* [Problems and tasks]:
1. Extract part of the text on the cladding extrusions word for word, starting at the words "The batten portion 227 bp" and ending after the words "the present invention.".
2. Copy a run of lines from the records verbatim. Start at the line that contains "How do I perform: Open" and stop after the line that contains "This screenshot has width=1092, height=1092.".

The batten portion 227 bp has on the inner face 227 if a groove 227 g which importantly accommodates a screw head (not shown in FIG. 54A—but see FIG. 61 where the TB panel-batten extrusion 227 is shown in use).

FIG. 54B_shows the underside of the TB panel-batten extrusion 227 and in particular illustrates a plurality of apertures 227 s in the form of 40 mm by 3 mm slots which pass through the downwardly sloped planar section 227 ds and extend along the longitudinal axis thereof. These slots enable air to pass there though and equalize pressure as between the outside surface and inside surface of the panels used in the cladding system of the present invention.

FIG. 55 (also referring back to FIGS. 53, 53A and 54B) shows the batten portion 227 b of FIG. 54A clipped into the receiving portion 228 r on the WDBR flashing extrusion 228 of FIG. 53. The batten portion 227 b has parallel top and bottom surfaces 227 tb which each have barbed protrusions 227 bp which are substantially triangular and configured to deform and then be retained by corresponding barbed protrusions 228 bp on the projections 228 rp on the WDBR flashing extrusion 228—all as clearly shown.

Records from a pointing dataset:
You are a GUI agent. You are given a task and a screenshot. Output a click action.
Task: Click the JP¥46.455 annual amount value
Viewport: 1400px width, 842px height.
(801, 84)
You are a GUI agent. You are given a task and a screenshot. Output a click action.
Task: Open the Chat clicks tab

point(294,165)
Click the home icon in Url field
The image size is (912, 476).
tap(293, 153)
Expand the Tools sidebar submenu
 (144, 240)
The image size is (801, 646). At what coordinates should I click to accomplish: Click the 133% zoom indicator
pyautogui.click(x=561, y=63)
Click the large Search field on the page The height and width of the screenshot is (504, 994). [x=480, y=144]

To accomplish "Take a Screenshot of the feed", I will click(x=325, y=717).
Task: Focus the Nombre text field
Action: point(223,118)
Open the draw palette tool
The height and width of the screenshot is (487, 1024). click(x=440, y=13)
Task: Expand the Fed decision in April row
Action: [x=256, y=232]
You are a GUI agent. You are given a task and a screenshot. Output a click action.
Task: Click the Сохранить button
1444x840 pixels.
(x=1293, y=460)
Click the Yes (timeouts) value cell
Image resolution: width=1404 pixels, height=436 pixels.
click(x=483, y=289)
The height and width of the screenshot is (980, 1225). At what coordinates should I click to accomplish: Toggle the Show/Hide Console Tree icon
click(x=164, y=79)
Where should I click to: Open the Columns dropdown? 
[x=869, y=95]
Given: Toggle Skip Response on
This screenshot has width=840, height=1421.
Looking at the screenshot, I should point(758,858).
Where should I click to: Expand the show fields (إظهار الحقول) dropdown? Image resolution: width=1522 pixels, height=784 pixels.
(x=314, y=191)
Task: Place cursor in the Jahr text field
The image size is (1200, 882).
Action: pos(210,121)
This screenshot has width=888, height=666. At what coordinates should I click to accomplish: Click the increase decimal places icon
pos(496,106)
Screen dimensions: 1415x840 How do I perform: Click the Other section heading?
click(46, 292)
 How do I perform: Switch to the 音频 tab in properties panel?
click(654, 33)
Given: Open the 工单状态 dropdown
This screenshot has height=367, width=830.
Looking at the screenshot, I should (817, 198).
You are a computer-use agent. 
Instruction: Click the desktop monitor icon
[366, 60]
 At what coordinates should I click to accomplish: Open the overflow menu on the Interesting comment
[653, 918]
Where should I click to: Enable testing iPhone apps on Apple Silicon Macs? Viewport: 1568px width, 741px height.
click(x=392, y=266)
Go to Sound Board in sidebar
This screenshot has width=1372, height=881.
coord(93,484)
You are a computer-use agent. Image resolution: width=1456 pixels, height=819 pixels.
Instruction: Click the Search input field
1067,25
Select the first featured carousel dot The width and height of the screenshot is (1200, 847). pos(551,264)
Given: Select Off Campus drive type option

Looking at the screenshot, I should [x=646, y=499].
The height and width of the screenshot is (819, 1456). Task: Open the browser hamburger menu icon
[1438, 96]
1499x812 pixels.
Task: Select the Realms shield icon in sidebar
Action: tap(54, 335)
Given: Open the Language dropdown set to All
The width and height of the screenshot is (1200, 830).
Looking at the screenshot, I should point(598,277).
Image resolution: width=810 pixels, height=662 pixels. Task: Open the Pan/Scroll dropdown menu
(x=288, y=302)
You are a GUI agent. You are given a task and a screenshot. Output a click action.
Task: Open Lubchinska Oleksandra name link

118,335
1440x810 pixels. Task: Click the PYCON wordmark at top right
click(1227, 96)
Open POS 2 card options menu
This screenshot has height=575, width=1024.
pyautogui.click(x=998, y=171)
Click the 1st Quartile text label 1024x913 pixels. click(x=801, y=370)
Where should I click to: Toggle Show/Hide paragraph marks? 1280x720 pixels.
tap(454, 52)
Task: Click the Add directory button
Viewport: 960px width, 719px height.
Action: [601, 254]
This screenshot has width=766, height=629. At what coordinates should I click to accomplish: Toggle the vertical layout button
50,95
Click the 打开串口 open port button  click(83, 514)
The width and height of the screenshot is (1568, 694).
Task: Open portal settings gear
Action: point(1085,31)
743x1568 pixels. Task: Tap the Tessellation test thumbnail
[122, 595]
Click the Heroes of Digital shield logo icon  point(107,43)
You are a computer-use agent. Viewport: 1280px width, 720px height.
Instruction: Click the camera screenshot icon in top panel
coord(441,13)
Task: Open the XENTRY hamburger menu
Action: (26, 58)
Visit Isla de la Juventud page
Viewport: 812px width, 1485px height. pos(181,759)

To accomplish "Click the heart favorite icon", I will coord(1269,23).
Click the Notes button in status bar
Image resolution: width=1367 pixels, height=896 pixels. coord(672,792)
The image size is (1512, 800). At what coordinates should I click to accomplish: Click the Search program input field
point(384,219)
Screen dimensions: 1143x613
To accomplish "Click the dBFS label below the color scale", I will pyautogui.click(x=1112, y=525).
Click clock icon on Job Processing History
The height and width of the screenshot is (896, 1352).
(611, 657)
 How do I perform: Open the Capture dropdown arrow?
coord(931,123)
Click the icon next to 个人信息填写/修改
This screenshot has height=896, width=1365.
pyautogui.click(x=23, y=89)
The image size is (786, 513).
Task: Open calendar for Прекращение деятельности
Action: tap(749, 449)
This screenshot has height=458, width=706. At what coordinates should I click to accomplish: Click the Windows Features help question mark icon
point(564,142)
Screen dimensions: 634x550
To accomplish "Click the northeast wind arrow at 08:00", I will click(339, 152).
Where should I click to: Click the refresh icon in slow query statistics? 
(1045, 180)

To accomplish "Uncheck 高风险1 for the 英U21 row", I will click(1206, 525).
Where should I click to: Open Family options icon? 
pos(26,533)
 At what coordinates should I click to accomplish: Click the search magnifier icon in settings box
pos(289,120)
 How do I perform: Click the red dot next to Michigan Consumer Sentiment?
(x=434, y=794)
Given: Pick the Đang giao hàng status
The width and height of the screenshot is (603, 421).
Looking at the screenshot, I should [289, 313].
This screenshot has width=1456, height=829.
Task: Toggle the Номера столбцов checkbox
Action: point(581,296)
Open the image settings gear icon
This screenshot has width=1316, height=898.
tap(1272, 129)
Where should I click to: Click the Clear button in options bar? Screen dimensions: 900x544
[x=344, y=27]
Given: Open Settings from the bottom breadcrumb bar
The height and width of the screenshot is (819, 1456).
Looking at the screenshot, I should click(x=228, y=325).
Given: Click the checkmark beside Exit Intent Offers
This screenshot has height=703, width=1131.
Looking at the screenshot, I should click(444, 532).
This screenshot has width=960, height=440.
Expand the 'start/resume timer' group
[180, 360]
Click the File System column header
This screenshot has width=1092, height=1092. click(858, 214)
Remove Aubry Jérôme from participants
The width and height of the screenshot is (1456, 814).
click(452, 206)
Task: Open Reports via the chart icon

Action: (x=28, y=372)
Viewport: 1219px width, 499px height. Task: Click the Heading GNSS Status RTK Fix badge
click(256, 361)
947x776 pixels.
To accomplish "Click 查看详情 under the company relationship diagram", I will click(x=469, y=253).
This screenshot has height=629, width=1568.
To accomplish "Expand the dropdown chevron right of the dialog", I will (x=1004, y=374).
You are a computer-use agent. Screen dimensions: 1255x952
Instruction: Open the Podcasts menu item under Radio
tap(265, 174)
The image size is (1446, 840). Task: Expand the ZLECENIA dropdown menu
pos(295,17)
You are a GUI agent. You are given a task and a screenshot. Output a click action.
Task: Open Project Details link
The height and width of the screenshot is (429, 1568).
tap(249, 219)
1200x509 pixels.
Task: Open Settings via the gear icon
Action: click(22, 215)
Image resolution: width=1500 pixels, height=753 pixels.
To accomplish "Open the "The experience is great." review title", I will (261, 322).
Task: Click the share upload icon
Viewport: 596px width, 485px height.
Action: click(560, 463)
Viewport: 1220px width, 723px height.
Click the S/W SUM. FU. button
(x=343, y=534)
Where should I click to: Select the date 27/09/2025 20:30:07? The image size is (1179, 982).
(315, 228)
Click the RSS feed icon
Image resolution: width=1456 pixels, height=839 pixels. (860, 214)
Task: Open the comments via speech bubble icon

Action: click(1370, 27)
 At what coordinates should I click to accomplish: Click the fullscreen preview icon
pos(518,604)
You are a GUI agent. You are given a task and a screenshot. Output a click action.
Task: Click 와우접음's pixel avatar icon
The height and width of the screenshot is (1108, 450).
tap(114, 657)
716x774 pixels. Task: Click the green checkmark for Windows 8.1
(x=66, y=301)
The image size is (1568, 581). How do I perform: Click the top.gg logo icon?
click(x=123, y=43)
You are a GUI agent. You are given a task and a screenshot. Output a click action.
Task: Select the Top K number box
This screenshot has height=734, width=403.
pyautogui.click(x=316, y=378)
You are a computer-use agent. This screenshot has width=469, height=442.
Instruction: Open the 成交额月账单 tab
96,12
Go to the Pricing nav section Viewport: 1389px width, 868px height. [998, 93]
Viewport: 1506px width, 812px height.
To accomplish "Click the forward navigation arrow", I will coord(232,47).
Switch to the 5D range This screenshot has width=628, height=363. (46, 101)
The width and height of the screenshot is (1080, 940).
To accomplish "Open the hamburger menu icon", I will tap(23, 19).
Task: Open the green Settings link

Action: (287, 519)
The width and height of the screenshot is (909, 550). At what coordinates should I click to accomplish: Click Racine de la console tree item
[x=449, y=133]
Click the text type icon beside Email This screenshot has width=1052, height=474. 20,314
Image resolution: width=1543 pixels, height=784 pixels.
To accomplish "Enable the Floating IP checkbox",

* [Exercise answers]:
1.
The batten portion 227 bp has on the inner face 227 if a groove 227 g which importantly accommodates a screw head (not shown in FIG. 54A—but see FIG. 61 where the TB panel-batten extrusion 227 is shown in use).

FIG. 54B_shows the underside of the TB panel-batten extrusion 227 and in particular illustrates a plurality of apertures 227 s in the form of 40 mm by 3 mm slots which pass through the downwardly sloped planar section 227 ds and extend along the longitudinal axis thereof. These slots enable air to pass there though and equalize pressure as between the outside surface and inside surface of the panels used in the cladding system of the present invention.

2.
 How do I perform: Open the Capture dropdown arrow?
coord(931,123)
Click the icon next to 个人信息填写/修改
This screenshot has height=896, width=1365.
pyautogui.click(x=23, y=89)
The image size is (786, 513).
Task: Open calendar for Прекращение деятельности
Action: tap(749, 449)
This screenshot has height=458, width=706. At what coordinates should I click to accomplish: Click the Windows Features help question mark icon
point(564,142)
Screen dimensions: 634x550
To accomplish "Click the northeast wind arrow at 08:00", I will click(339, 152).
Where should I click to: Click the refresh icon in slow query statistics? 
(1045, 180)

To accomplish "Uncheck 高风险1 for the 英U21 row", I will click(1206, 525).
Where should I click to: Open Family options icon? 
pos(26,533)
 At what coordinates should I click to accomplish: Click the search magnifier icon in settings box
pos(289,120)
 How do I perform: Click the red dot next to Michigan Consumer Sentiment?
(x=434, y=794)
Given: Pick the Đang giao hàng status
The width and height of the screenshot is (603, 421).
Looking at the screenshot, I should [289, 313].
This screenshot has width=1456, height=829.
Task: Toggle the Номера столбцов checkbox
Action: point(581,296)
Open the image settings gear icon
This screenshot has width=1316, height=898.
tap(1272, 129)
Where should I click to: Click the Clear button in options bar? Screen dimensions: 900x544
[x=344, y=27]
Given: Open Settings from the bottom breadcrumb bar
The height and width of the screenshot is (819, 1456).
Looking at the screenshot, I should click(x=228, y=325).
Given: Click the checkmark beside Exit Intent Offers
This screenshot has height=703, width=1131.
Looking at the screenshot, I should click(444, 532).
This screenshot has width=960, height=440.
Expand the 'start/resume timer' group
[180, 360]
Click the File System column header
This screenshot has width=1092, height=1092. click(858, 214)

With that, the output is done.